Lesetext:
Schlimmer noch: Unser Aufenthaltsraum befindet sich im Mittelbau, und von dort aus ist es sehr weit zum Hauptbau. Mindestens 100 Meter. Außerdem muss man auch noch Treppen steigen, bis ins 2. OG. Ganz schlecht am frühen Morgen. Dementsprechend gedämpft war also heute morgen auch die Laune des Kurses vor Beginn der Stunde. Nachdem alle eingetrudelt waren, verteilte die nette Gk-Lehrerin den Arbeitsauftrag – Recherche zum Thema “Asylrecht”. Acht kleine Fragen, die es zu beantworten galt. Ein stinknormaler und dementsprechend auch stinklangweiliger Auftrag, erst recht, da es um “Asyl” geht, womit sich unsereins ohnehin nicht rumschlagen muss, und dann auch noch um “Recht” – der Tod jeder konzentrierten Arbeit. (Na gut, Übertreiben macht anschaulich. ;) )

Aufgeführte Einträge:
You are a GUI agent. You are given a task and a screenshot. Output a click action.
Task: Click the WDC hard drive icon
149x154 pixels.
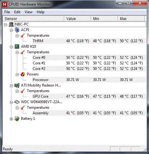pyautogui.click(x=17, y=102)
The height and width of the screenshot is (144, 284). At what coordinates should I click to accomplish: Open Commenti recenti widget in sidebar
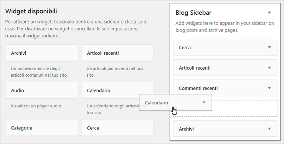(225, 88)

Zu bearbeiten:
[1] Beantworte die folgenden Fragen zum Text über die Gk-Stunde:
(a) Wo befindet sich der Aufenthaltsraum des Kurses?
(b) Aus wie vielen Fragen bestand der Arbeitsauftrag?
(c) Zu welchem Thema sollte recherchiert werden?
[2] Prüfe, ob die folgenden Aussagen mit dem Text über die Gk-Stunde übereinstimmen, und belege jede Antwort mit einem wörtlichen Zitat:
(a) Der Aufenthaltsraum des Kurses liegt im Hauptbau.
(b) Man muss Treppen bis ins 2. OG steigen.
(c) Vor Beginn der Stunde war der Kurs gut gelaunt.
[3] Führe den Text über die Gk-Stunde im Anschluss an seinen letzten Satz fort.
Für die Bearbeitung sind die Einträge nicht erforderlich.

Lösungen je Aufgabe:
[1]
(a) Im Mittelbau.
(b) Aus acht Fragen.
(c) Zum Thema „Asylrecht“.

[2]
(a) Nein: „Unser Aufenthaltsraum befindet sich im Mittelbau“
(b) Ja: „Außerdem muss man auch noch Treppen steigen, bis ins 2. OG.“
(c) Nein: „Dementsprechend gedämpft war also heute morgen auch die Laune des Kurses vor Beginn der Stunde.“

[3]
Die Laune des Kurses besserte sich jedoch schlagartig, als die nette Frau Lehrerin ankündigte, nunmehr zum Sekretariat zu wandeln, um von dort eine Durchsage betreffs Schüleraustausch durch die Hallen der altehrwürdigen Schule erklingen zu lassen. Geschätzte Dauer der Abwesenheit: 7-8 Minuten. Genug Zeit, um schnell mal die neuesten Nachrichten auf Facebook zu checken, womit auch prompt begonnen wurde. Dann geschah etwas Seltsames. Irgendjemandem musste aufgefallen sein, dass das Abitur näherrückt und wir unserer Lehrerin in letzter Zeit ohnehin nicht viel Gutes getan haben, und kam wohl auf die irrwitzige Idee, jetzt den Arbeitsauftrag zu erledigen. Er hatte jedoch neben dieser Idee noch einen weiteren, folgenreichen und beinahe genialen Einfall: Arbeitsteilung über Facebook. Also machte ich mich auf, eine neue Gruppe im geheiligten Netzwerk zu gründen, die den banalen Titel “Gk-Arbeitsauftrag 7.12.2010″ trug. In diese Gruppe wurden alle anwesenden Facebook-Mitglieder eingeladen, und schon ging’s los: Wild wurde im Internet recherchiert, gepostet, gelöscht, nochmal gepostet in einer aktualisierten Version, ergänzt, verbessert, bis am Ende eine fertige Bearbeitung aller acht Aufgaben online und für alle abrufbar war – und das nach nur einer knappen halben Stunde, in der noch genug Zeit geblieben war, auf “Gefällt mir” zu klicken und dumme Kommentare zur Rechtschreibung in den Lösungen oder dem Dekolleté irgendeines unwichtigen Nebencharakters abzugeben. Möglich war das Ganze übrigens nur, weil sich die angekündigte Abwesenheit des Lehrkörpers etwa um das Vierfache verlängerte… :-)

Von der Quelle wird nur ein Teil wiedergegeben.